Lyric writing like this, in a country beset by thuggish police and soldiers, provoked ongoing harassment of Kuti and Africa 70. In 1977, during the army's biggest and most shameful assault on Kalakuta, his elderly mother, a revered anti-colonialist, was thrown out of a first floor window by soldiers, hastening her death. Beatings and rapes of band members were common.
Alagbon Close is one of Kuti's greatest discs, establishing a benchmark for subsequent 1970s' classics like Zombie (1976), Sorrow Tears And Blood (1977) and V.I.P. Vagabonds In Power (1979). In late 1975, around the time he rebranded Africa 70 as Afrika 70, Kuti changed his middle name from Ransome to Anikulapo.

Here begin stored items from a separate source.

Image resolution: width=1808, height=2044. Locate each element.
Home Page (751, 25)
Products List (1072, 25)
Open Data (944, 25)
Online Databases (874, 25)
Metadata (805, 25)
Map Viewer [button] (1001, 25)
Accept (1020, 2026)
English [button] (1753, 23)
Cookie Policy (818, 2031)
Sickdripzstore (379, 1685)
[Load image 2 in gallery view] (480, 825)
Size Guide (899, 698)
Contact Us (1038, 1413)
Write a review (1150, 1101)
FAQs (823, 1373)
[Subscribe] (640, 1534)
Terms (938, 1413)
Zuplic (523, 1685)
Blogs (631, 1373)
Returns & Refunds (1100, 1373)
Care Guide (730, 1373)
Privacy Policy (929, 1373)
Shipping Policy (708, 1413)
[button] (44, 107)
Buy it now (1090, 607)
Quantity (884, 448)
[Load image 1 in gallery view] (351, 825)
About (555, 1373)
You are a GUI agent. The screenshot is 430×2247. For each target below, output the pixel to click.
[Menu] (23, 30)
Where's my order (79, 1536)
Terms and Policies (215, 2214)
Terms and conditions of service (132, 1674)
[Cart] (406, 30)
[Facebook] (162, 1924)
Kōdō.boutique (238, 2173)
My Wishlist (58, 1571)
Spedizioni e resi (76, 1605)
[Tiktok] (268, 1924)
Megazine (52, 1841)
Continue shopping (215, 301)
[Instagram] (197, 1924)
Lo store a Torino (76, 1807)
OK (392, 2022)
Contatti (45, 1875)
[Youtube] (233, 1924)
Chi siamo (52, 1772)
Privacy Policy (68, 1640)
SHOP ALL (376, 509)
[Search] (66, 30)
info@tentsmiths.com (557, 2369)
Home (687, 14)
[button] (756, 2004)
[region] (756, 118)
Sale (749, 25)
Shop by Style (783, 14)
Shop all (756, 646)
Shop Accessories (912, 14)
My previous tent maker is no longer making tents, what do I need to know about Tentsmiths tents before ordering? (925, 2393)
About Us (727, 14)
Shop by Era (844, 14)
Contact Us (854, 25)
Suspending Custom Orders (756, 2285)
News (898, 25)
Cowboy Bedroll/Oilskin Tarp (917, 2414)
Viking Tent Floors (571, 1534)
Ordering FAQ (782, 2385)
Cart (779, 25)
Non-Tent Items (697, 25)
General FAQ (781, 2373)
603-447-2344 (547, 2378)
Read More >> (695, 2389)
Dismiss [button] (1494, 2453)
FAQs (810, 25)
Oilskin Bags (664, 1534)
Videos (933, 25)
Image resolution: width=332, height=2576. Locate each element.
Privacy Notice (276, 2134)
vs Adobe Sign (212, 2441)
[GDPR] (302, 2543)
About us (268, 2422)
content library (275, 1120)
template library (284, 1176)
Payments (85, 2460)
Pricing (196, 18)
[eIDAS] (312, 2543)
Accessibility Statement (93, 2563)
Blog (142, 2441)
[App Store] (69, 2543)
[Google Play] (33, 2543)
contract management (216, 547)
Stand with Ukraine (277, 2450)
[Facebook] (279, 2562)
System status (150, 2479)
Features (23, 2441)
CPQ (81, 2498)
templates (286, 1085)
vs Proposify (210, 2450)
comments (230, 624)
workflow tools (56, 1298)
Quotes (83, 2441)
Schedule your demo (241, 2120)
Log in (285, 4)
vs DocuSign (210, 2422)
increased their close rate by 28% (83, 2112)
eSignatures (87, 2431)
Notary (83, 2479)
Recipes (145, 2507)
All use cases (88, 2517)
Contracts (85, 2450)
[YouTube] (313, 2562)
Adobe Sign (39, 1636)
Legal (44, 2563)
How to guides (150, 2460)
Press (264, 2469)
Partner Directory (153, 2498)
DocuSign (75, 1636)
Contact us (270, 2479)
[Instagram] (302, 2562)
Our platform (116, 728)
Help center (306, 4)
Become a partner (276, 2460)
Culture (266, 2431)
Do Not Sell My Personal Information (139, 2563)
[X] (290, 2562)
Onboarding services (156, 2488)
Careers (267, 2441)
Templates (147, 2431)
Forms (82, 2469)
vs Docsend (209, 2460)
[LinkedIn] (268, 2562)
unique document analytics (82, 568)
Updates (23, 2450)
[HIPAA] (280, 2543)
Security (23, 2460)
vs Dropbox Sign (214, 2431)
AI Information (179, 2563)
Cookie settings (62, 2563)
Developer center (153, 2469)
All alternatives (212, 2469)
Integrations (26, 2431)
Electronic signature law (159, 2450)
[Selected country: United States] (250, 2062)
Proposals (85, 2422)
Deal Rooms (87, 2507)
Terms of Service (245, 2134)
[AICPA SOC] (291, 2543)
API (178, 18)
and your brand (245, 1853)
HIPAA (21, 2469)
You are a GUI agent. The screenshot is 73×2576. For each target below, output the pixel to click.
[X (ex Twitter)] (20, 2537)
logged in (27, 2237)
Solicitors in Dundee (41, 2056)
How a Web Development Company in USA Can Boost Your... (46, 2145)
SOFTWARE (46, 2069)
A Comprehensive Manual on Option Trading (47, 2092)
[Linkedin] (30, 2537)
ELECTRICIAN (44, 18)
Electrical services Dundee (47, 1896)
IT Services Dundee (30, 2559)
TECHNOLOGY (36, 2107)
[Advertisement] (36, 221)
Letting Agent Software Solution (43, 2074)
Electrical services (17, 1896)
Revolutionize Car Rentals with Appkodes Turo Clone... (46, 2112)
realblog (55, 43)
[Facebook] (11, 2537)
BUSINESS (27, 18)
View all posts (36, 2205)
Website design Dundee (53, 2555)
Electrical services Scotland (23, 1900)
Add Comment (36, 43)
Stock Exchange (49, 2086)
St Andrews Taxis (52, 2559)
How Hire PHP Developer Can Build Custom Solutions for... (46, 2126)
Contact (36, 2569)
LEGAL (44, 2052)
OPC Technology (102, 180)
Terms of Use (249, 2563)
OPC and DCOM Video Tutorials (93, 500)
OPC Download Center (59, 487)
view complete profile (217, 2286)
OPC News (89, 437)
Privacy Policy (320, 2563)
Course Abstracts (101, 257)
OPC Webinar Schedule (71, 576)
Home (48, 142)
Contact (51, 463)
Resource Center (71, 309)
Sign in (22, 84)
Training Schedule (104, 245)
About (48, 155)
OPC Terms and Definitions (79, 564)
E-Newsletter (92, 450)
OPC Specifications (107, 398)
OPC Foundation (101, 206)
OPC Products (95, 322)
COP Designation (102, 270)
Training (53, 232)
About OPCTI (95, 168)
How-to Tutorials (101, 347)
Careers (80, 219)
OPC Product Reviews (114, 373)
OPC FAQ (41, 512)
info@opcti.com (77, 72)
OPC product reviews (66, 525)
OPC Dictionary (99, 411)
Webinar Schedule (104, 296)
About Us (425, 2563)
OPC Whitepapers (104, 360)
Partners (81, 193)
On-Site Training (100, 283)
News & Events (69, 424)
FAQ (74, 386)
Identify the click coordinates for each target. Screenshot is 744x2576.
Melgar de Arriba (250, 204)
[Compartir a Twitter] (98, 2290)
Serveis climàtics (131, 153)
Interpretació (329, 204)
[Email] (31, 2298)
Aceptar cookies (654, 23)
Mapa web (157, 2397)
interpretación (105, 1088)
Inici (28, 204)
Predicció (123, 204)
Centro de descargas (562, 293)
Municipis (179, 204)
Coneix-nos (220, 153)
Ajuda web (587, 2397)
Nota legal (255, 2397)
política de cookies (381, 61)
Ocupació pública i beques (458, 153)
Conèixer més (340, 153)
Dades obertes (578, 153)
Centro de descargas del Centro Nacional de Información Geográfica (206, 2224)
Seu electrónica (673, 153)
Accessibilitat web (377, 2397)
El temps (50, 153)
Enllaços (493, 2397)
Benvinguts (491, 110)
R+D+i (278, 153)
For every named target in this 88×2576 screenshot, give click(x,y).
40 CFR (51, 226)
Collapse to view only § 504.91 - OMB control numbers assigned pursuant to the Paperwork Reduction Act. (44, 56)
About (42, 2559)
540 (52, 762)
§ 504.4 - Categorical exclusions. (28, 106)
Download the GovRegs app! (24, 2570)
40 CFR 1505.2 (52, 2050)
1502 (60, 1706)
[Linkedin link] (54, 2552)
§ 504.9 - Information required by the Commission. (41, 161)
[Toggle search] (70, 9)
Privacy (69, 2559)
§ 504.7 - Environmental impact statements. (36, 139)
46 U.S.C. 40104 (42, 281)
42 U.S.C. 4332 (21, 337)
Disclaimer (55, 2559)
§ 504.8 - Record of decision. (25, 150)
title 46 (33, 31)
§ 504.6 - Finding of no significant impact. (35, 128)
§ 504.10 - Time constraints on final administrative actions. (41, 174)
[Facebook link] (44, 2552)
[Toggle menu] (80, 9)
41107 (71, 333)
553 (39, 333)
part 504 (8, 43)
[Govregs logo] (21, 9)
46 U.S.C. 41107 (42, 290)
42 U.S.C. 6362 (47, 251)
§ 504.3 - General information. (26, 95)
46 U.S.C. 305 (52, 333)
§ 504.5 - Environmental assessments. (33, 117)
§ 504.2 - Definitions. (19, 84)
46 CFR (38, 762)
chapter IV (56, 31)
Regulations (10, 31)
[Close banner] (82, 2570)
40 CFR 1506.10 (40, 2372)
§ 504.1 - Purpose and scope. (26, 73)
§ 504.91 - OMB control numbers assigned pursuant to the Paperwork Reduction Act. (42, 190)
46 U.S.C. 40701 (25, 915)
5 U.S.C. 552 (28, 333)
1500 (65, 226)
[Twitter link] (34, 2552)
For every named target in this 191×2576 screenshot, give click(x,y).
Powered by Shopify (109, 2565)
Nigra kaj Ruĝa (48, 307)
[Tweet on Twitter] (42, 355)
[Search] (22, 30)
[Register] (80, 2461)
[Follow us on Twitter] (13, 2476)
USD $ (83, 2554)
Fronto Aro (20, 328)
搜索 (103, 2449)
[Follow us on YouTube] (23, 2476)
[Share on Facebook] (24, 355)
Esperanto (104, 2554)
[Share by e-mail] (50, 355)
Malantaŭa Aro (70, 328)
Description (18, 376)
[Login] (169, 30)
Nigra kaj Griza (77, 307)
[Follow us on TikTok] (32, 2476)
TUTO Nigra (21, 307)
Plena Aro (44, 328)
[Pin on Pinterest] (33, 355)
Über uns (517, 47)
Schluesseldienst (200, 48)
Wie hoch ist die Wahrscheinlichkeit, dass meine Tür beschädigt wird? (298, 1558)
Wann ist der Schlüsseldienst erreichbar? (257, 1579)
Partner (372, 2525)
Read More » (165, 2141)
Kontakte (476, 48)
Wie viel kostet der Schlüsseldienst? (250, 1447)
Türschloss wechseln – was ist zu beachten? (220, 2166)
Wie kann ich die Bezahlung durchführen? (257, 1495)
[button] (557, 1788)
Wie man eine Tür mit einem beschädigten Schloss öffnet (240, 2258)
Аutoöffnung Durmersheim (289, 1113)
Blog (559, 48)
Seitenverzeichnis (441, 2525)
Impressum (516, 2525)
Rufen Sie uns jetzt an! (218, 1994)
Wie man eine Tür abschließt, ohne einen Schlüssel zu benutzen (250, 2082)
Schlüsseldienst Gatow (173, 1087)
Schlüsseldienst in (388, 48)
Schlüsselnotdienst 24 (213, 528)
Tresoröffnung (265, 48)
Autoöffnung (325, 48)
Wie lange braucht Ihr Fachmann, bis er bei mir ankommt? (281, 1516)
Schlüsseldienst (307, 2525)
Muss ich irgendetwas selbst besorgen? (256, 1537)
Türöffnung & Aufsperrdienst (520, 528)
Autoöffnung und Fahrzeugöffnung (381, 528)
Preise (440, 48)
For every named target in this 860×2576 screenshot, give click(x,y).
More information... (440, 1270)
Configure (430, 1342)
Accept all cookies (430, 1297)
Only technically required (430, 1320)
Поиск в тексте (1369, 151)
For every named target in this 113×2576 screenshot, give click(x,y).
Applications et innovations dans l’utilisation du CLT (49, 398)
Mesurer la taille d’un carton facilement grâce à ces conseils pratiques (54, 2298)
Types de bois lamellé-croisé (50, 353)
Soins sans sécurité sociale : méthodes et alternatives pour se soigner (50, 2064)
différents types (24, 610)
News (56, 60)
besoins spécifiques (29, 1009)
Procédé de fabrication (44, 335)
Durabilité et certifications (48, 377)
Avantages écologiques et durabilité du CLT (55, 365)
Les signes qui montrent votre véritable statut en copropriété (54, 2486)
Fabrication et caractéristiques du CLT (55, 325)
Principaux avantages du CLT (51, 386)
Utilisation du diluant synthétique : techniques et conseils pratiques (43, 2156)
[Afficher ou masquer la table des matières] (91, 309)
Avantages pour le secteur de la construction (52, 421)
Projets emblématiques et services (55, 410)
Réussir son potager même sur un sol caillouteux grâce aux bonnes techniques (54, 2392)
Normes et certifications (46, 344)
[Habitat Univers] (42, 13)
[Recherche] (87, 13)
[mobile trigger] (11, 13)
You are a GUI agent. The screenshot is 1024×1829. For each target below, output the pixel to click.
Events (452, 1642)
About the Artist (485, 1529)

Why Black Man Dey Suffer is a more formative affair. It's one of a series of early 1970s' albums which made the transition between the highlife and jazz blend of Kuti and Allen's first band, Koola Lobitos, and the turbulent magnificence of mature Afrobeat. Trumpeter Tunde Williams, baritone saxophonist Lekan Animashaun and first conga player Henry Kofi, from later line-ups including that on Alagbon Close, are also in place. But Afrobeat's signature tenor guitar has yet to be introduced, and, crucially, Allen didn't play on the session, making way for Ginger Baker.